Maryland governor declares state of emergency for flooding

ANNAPOLIS, Md. (AP) — Maryland Gov. Larry Hogan declared a state of emergency Friday for counties affected by severe weather, as the National Weather Service warned that the mid-Atlantic region could see one of the biggest tidal floods in a decade or two as heavy rain and winds pummeled the region.

The weather service said some areas could get the worst tidal flooding that they’ve seen since Hurricane Isabel in 2003 on Friday and Saturday as strong and persistent winds push water into the Chesapeake Bay. Several public school systems in Maryland were closed Friday.

Hogan issued the state of emergency for areas of Maryland along the shores of the bay, the Potomac River and the Atlantic Coast currently under a coastal flood warning.

“Even if you are accustomed to nuisance flooding, this is much more serious and has the potential to be much more damaging over the course of the next 24 hours,” Hogan said early Friday evening. “We are taking this action to bring all necessary state resources to bear, and assist local jurisdictions in their response efforts.”

The state of emergency declaration includes Baltimore City and the following counties: Anne Arundel, Baltimore, Calvert, Caroline, Cecil, Charles, Dorchester, Harford, Kent, Queen Anne’s, Prince George’s, Somerset, St.
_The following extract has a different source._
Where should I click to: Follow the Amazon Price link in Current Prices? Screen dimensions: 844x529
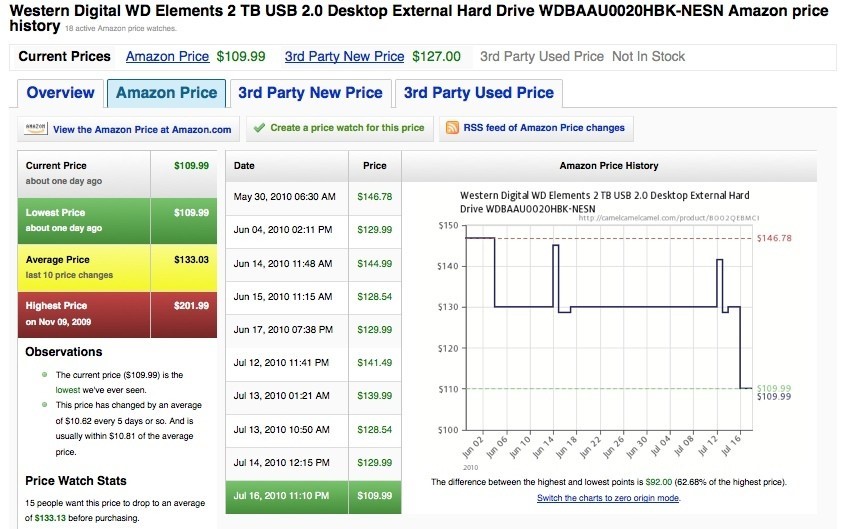[x=167, y=57]
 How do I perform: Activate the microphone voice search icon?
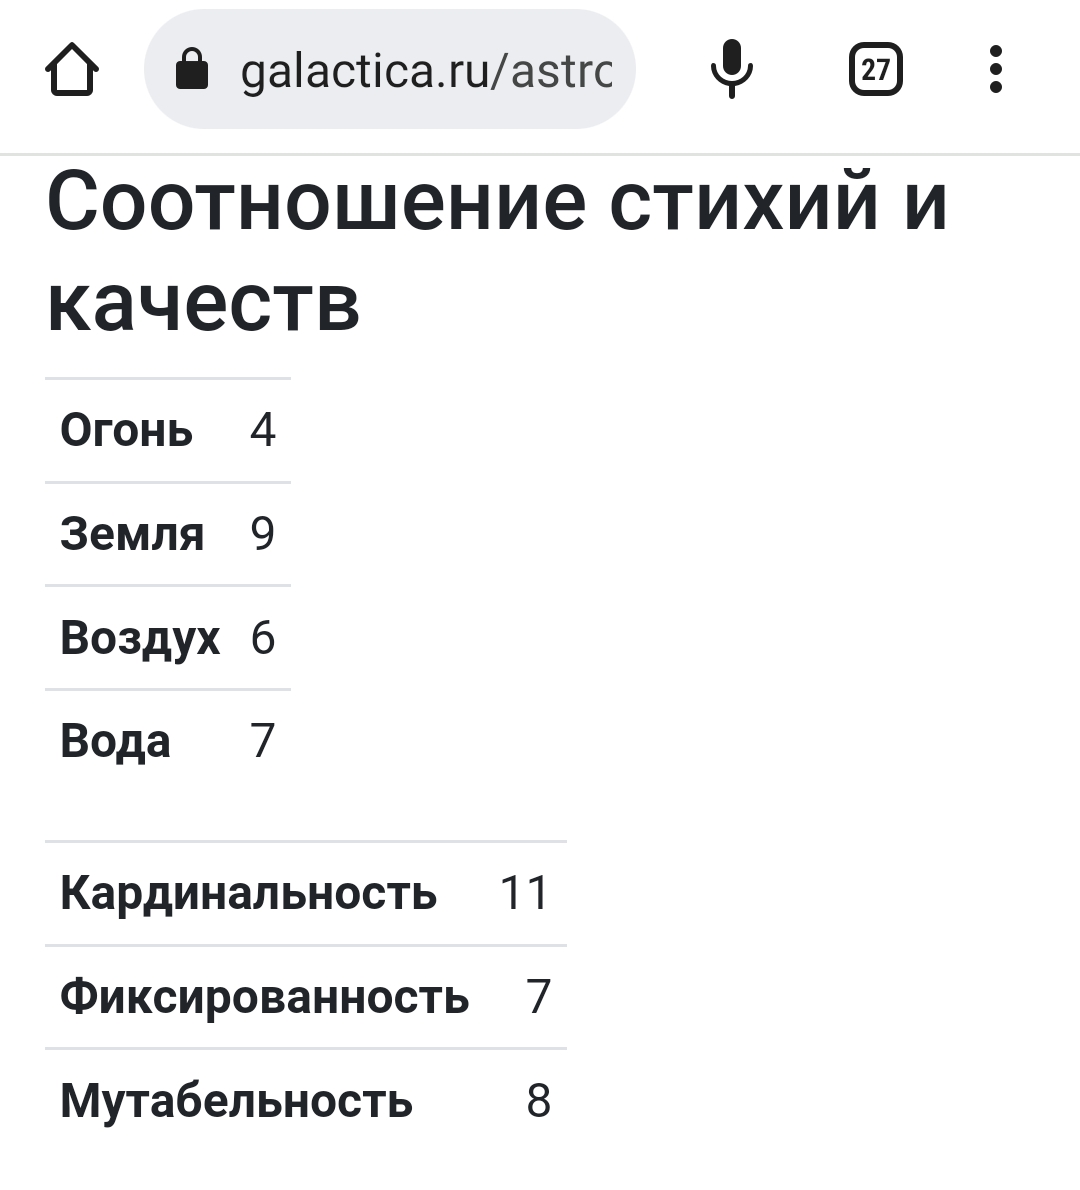(732, 69)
Mary’s, Talbot, Wicomico, and Worcester.

The governor urged Maryland residents and visitors to monitor weather forecasts and remain on alert as heavy rains, moderate to major flooding, and hazardous winds affect portions of the state Friday through Sunday.

On Friday morning, water flooded streets near City Dock in downtown Annapolis.
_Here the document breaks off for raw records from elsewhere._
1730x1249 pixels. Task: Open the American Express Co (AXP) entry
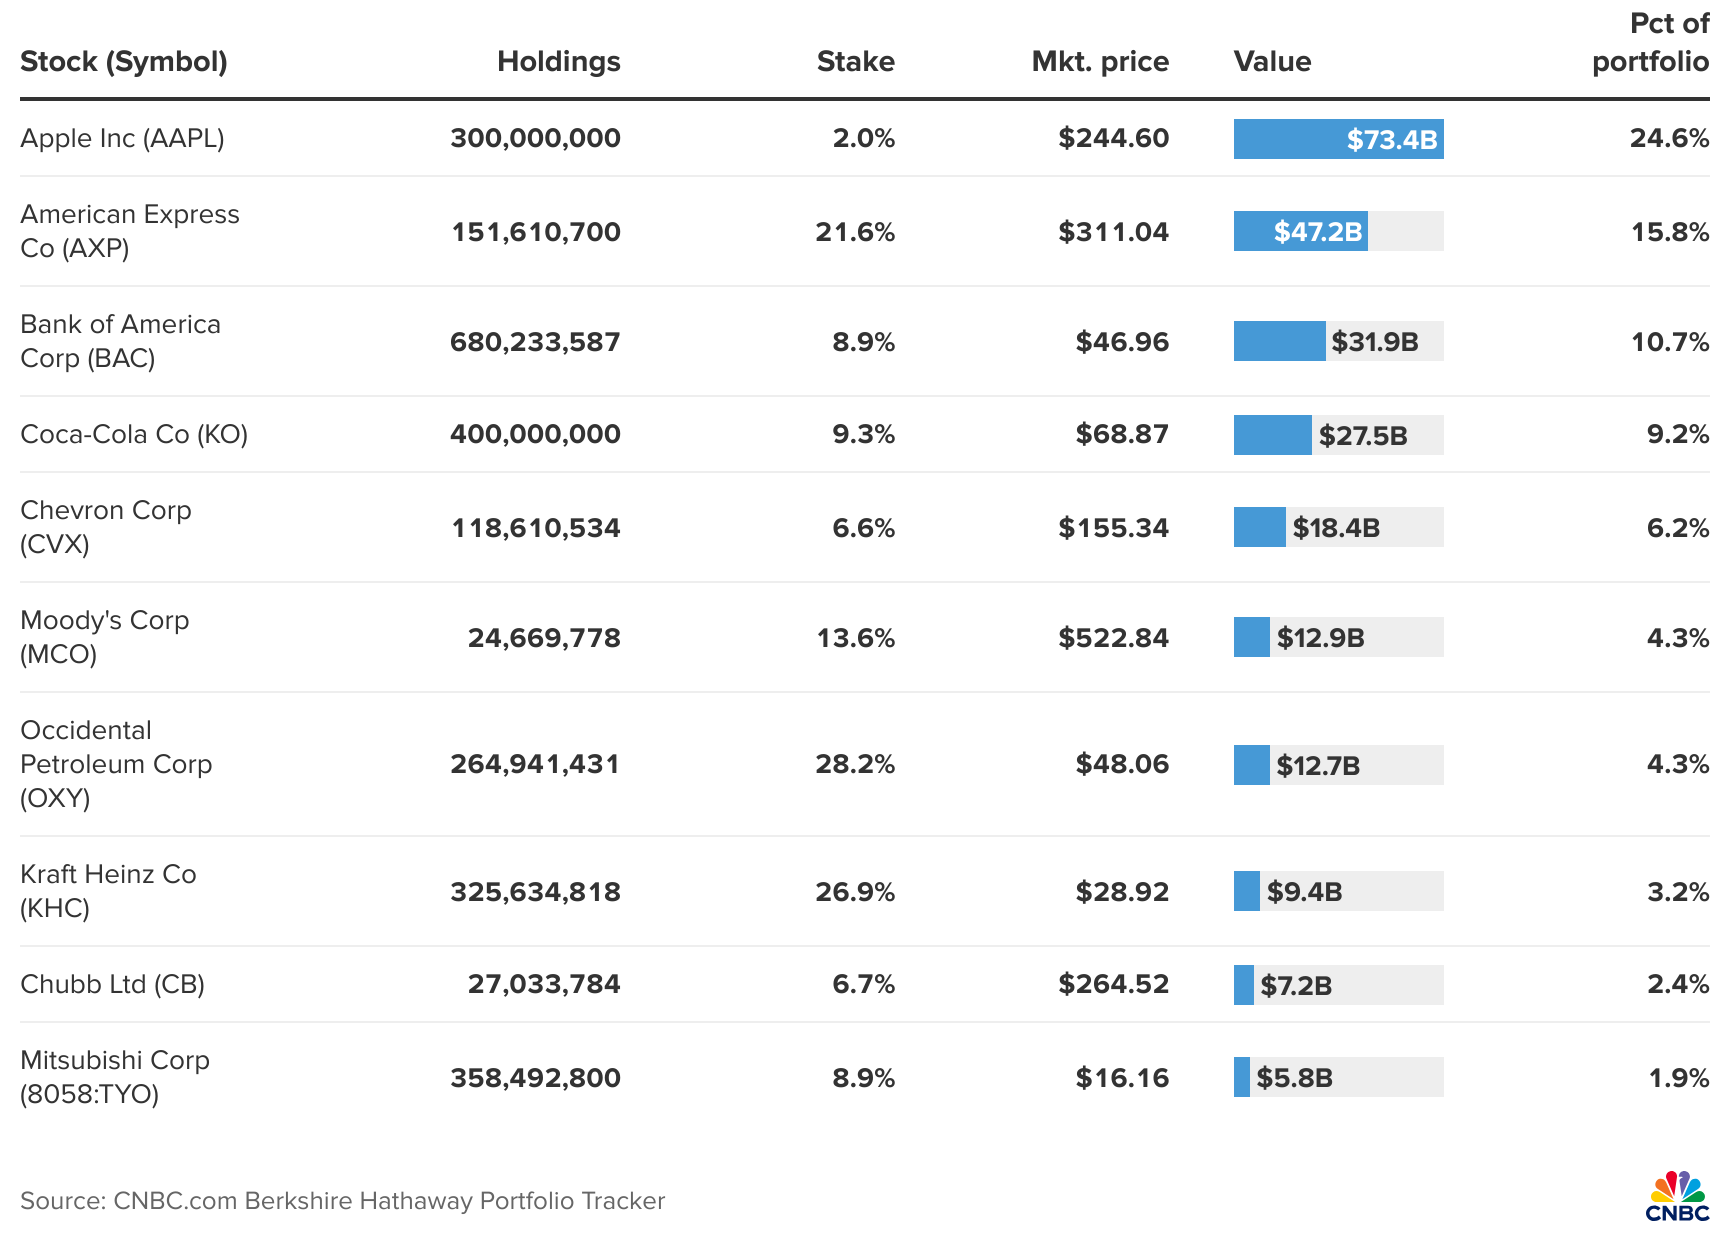coord(130,231)
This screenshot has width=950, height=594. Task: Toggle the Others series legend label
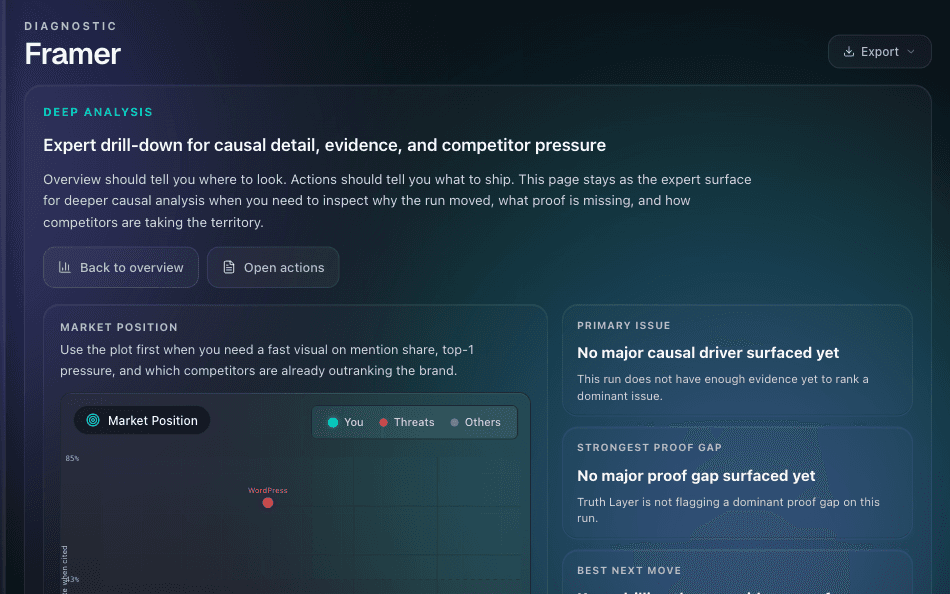[482, 423]
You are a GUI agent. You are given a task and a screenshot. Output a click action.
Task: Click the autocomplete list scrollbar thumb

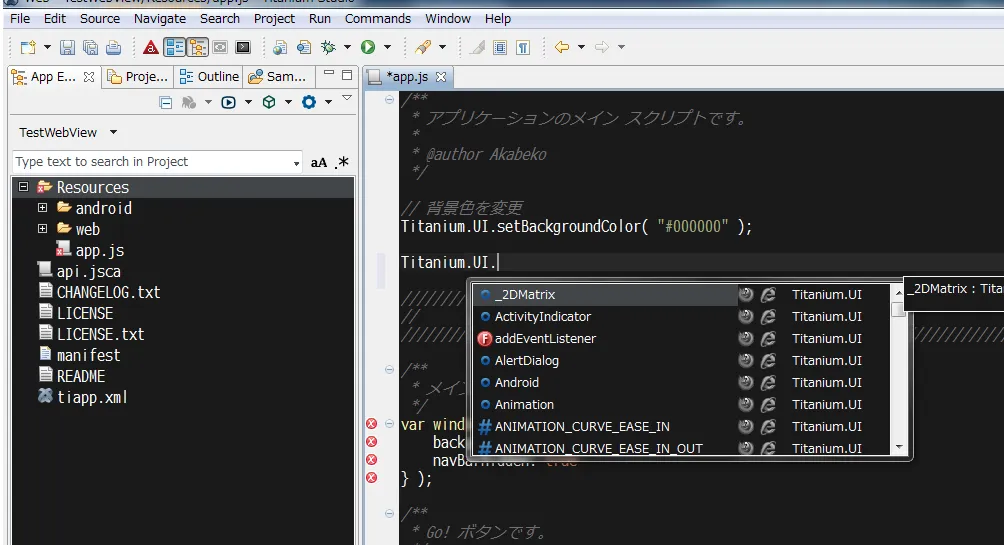pyautogui.click(x=898, y=309)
“The rain is coming in a lot right now,” said Leslie Butler, who had come to Annapolis for the day with her children and paused near City Dock during their visit. “It’s crazy high flood waters. I’ve never seen this before.”

The City of Annapolis Office of Emergency Management warned people to prepare for the possibility of extended road closures through the weekend. In Baltimore, officials offered residents sandbags and warned them move vehicles from low-lying areas.

The flooding could affect all tidal shores in Maryland, Washington, D.C., and northern Virginia, the weather service said. Water levels were already elevated Thursday evening, but high tides are expected to be the highest from Friday until high tide Saturday morning.